= WHAT YOU ARE ASKED TO DO =
All lines of the records below that contain the word "icon" must be listed.

=== Begin Enclosure ===

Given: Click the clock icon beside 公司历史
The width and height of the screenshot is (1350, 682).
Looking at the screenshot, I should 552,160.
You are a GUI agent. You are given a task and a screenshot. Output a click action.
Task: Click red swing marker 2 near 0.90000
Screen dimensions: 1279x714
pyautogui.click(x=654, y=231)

=== End Enclosure ===
=== Begin Enclosure ===

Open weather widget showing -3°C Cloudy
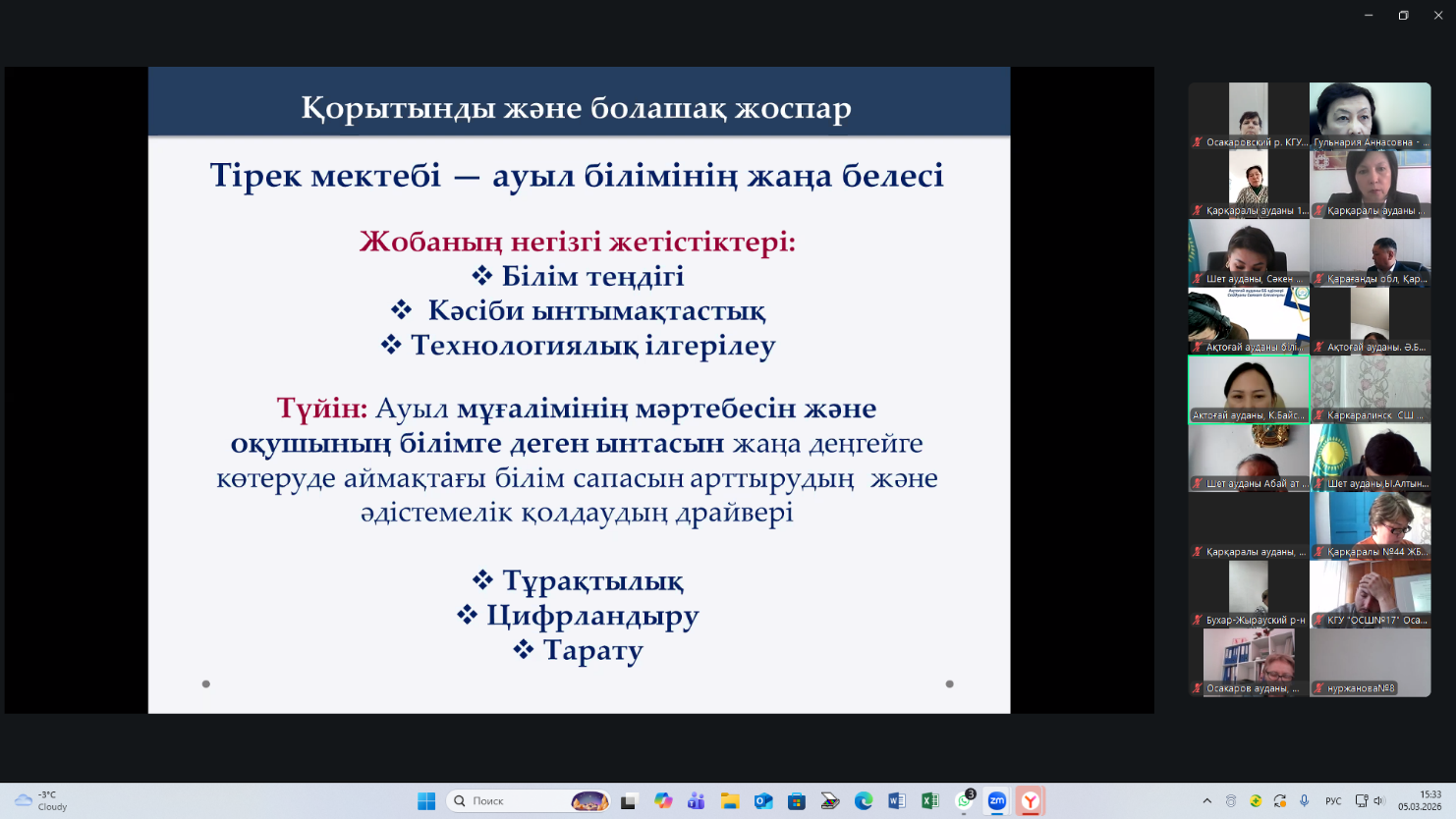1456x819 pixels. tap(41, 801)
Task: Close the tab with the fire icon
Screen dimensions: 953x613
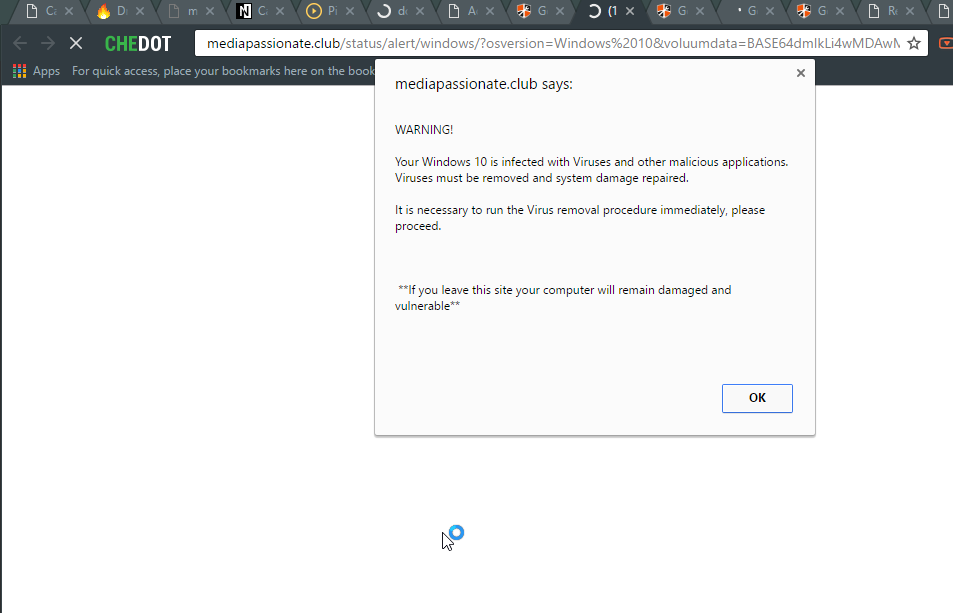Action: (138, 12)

=== End Enclosure ===

= ANSWER TO THIS EXERCISE =
Given: Click the clock icon beside 公司历史
Task: Close the tab with the fire icon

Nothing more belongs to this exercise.